** START Information shown **

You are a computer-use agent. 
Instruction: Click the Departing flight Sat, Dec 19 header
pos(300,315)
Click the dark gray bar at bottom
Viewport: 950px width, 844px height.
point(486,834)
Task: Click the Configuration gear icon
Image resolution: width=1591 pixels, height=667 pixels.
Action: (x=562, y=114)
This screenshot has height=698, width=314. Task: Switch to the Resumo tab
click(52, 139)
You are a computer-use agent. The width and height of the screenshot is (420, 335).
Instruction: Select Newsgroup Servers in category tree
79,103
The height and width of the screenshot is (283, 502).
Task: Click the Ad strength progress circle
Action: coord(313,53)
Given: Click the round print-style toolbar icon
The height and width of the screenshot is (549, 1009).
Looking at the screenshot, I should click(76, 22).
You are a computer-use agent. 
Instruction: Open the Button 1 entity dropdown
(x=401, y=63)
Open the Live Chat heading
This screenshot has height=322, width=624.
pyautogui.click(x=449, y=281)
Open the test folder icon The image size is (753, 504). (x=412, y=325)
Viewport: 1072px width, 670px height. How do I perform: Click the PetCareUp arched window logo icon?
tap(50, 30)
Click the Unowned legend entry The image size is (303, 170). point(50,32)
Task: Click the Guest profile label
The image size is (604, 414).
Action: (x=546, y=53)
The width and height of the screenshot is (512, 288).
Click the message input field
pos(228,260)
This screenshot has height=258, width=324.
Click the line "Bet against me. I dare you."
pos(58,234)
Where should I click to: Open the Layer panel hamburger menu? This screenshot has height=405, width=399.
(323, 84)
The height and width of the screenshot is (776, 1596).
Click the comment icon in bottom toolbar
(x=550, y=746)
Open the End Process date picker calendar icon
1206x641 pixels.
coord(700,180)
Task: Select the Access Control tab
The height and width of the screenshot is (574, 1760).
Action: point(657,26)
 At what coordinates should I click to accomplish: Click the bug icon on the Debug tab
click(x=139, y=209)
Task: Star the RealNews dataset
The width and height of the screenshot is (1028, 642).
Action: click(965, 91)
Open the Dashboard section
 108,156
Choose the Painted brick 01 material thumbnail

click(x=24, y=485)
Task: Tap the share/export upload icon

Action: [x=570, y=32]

** END Information shown **

| The problem |
Convert all of the data above into a JSON list of strings, with one string for each line and blank lines omitted.

| Expected answer |
[
  "You are a computer-use agent. ",
  "Instruction: Click the Departing flight Sat, Dec 19 header",
  "pos(300,315)",
  "Click the dark gray bar at bottom",
  "Viewport: 950px width, 844px height.",
  "point(486,834)",
  "Task: Click the Configuration gear icon",
  "Image resolution: width=1591 pixels, height=667 pixels.",
  "Action: (x=562, y=114)",
  "This screenshot has height=698, width=314. Task: Switch to the Resumo tab",
  "click(52, 139)",
  "You are a computer-use agent. The width and height of the screenshot is (420, 335).",
  "Instruction: Select Newsgroup Servers in category tree",
  "79,103",
  "The height and width of the screenshot is (283, 502).",
  "Task: Click the Ad strength progress circle",
  "Action: coord(313,53)",
  "Given: Click the round print-style toolbar icon",
  "The height and width of the screenshot is (549, 1009).",
  "Looking at the screenshot, I should click(76, 22).",
  "You are a computer-use agent. ",
  "Instruction: Open the Button 1 entity dropdown",
  "(x=401, y=63)",
  "Open the Live Chat heading",
  "This screenshot has height=322, width=624.",
  "pyautogui.click(x=449, y=281)",
  "Open the test folder icon The image size is (753, 504). (x=412, y=325)",
  "Viewport: 1072px width, 670px height. How do I perform: Click the PetCareUp arched window logo icon?",
  "tap(50, 30)",
  "Click the Unowned legend entry The image size is (303, 170). point(50,32)",
  "Task: Click the Guest profile label",
  "The image size is (604, 414).",
  "Action: (x=546, y=53)",
  "The width and height of the screenshot is (512, 288).",
  "Click the message input field",
  "pos(228,260)",
  "This screenshot has height=258, width=324.",
  "Click the line \"Bet against me. I dare you.\"",
  "pos(58,234)",
  "Where should I click to: Open the Layer panel hamburger menu? This screenshot has height=405, width=399.",
  "(323, 84)",
  "The height and width of the screenshot is (776, 1596).",
  "Click the comment icon in bottom toolbar",
  "(x=550, y=746)",
  "Open the End Process date picker calendar icon",
  "1206x641 pixels.",
  "coord(700,180)",
  "Task: Select the Access Control tab",
  "The height and width of the screenshot is (574, 1760).",
  "Action: point(657,26)",
  " At what coordinates should I click to accomplish: Click the bug icon on the Debug tab",
  "click(x=139, y=209)",
  "Task: Star the RealNews dataset",
  "The width and height of the screenshot is (1028, 642).",
  "Action: click(965, 91)",
  "Open the Dashboard section",
  " 108,156",
  "Choose the Painted brick 01 material thumbnail",
  "click(x=24, y=485)",
  "Task: Tap the share/export upload icon",
  "Action: [x=570, y=32]"
]